By now anyone but the most blinkered partisan hack should be able to interpret the CBO report properly. It’s a simple formula – 10 years worth of revenue against 6 years worth of spending. In fact, divide 817/6 and take that times 10. What do you get? 1.361 Trillion. That’s the true net cost of this over 10 years. That is what it will cost – plus – from 2020 to 2029. It won’t bend any cost curve down.
And don’t forget, most of the savings are to come from Medicare – 500 billion over 10 years, remember? So, the CBO wonders:
Based on the longer-term extrapolation, CBO expects that inflation-adjusted Medicare spending per beneficiary would increase at an average annual rate of less than 2 percent during the next two decades under the legislation—about half of the roughly 4 percent annual growth rate of the past two decades.
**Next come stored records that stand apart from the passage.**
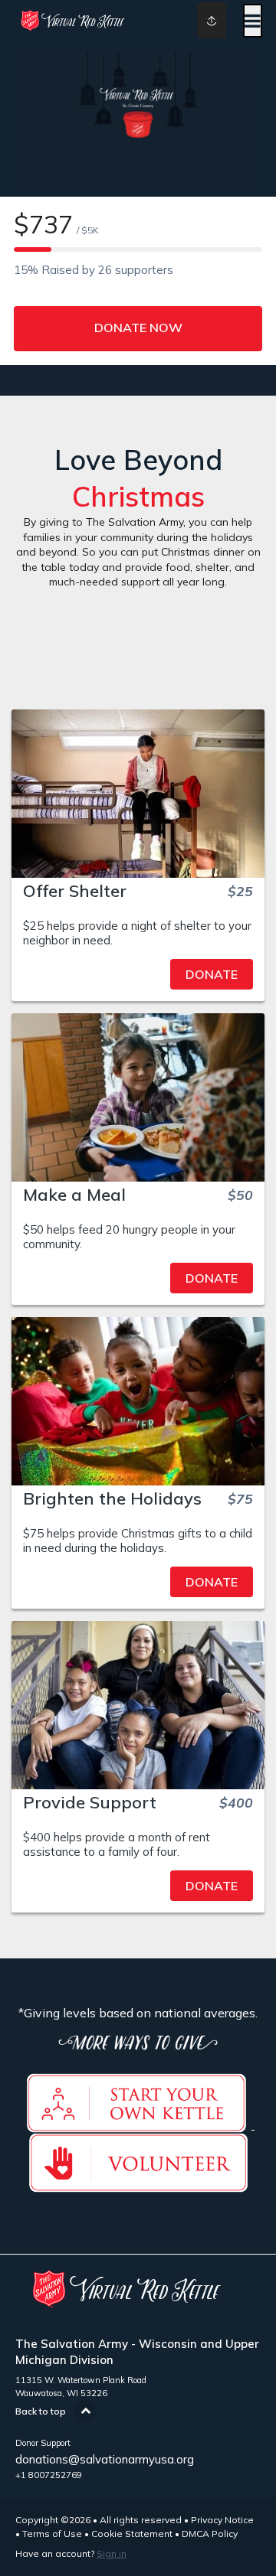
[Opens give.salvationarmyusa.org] (136, 2124)
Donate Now (138, 327)
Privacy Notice (222, 2519)
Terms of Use (52, 2533)
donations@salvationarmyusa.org (104, 2459)
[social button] (211, 20)
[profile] (200, 20)
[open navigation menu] (252, 20)
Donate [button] (212, 974)
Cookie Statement (131, 2533)
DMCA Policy (210, 2533)
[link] (138, 974)
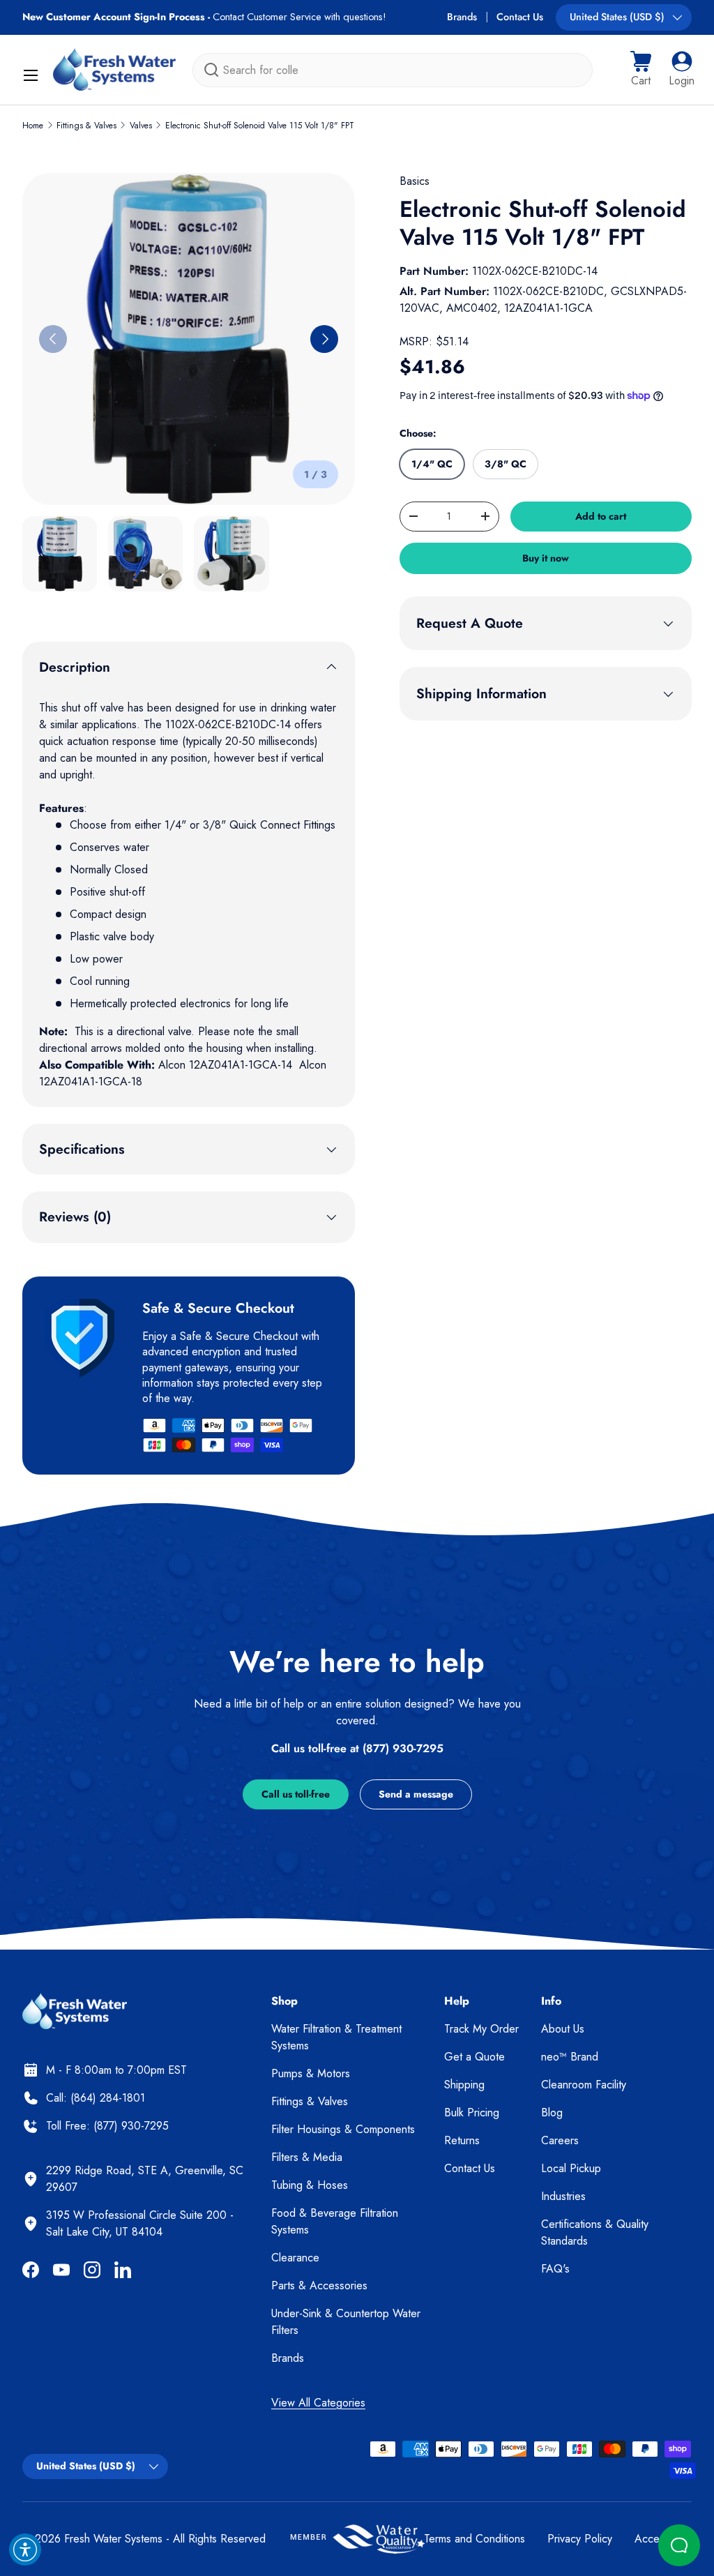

It is unclear whether such a reduction in the growth rate could be achieved, and if so, whether it would be accomplished through greater efficiencies in the delivery of health care or would reduce access to care or diminish the quality of care.
The CBO avoids the biggest problem in this “plan” – the political will to do it. And while it gives us a choice of options – “greater efficiencies” or rationing and “diminish[ing] the quality of care”, there are few who’ve objectively observed government operate anything over their lifetime who’d pick “greater efficiencies”. So if those savings are realized – certainly not a given as demonstrated by the lack of political will to make hard decisions on much less controversial items in the past – they’ll most likely be realized by rationing and/or a diminished quality of care.
Or to quote myself and any number of others – I told you so.
So while the country founders economically and real unemployment approaches 18%, Obama and the Democrats are screwing around with something that doesn’t even kick in for 4 years? Is it any wonder that his approval rating has approached all time lows for a new president?
One of the criticisms of the Bush administration is it was “isolated” from the main stream of America. In the case of the Obama administration, it seems disconnected from that main stream. “Tone deaf” doesn’t even begin to describe this crew who seem both unaware and unaffected by the real problems facing Americans – polls be damned. For someone who seemed to have his finger on the popular pulse during the campaign, Obama appears to have completely lost it since. He touts the “financial rescue” as his most significant accomplishment during his first year, claiming the 787 billion stimulus as the vehicle of that accomplishment. But as most know, the majority of that money has yet to be spent and that which as been spent has had little or no effect. As mentioned, unemployment remains at record highs. And credit is still difficult to get, businesses have no incentives and plenty of disincentives (health care reform, cap-and-trade/EPA regulations, etc) to not hire or expand, and economy’s only positive quarter (now revised down twice to 2.2% from 3.5%) came from government spending. That is not a “financial rescue”. That’s a bandaid on a sucking chest wound. Meanwhile his administration is in Copenhagen waving more money we can’t afford around in an effort to buy off third world dictatorships who were in search of the payoff from the pseudo-science of “global warming”.
Then, in the Senate, 100 to 300 million bribes were the order of the day to get Senators who claimed to be “standing on principle” off their lofty perches and back to the money-grubbing reality that is politics in the US today.
This is “hope and change”?
As one friend – who was anything but a George Bush fan – said recently it absolutely makes him “pine” for Bush. And trust me, that means he is less than impressed with the man he voted for presently in the White House.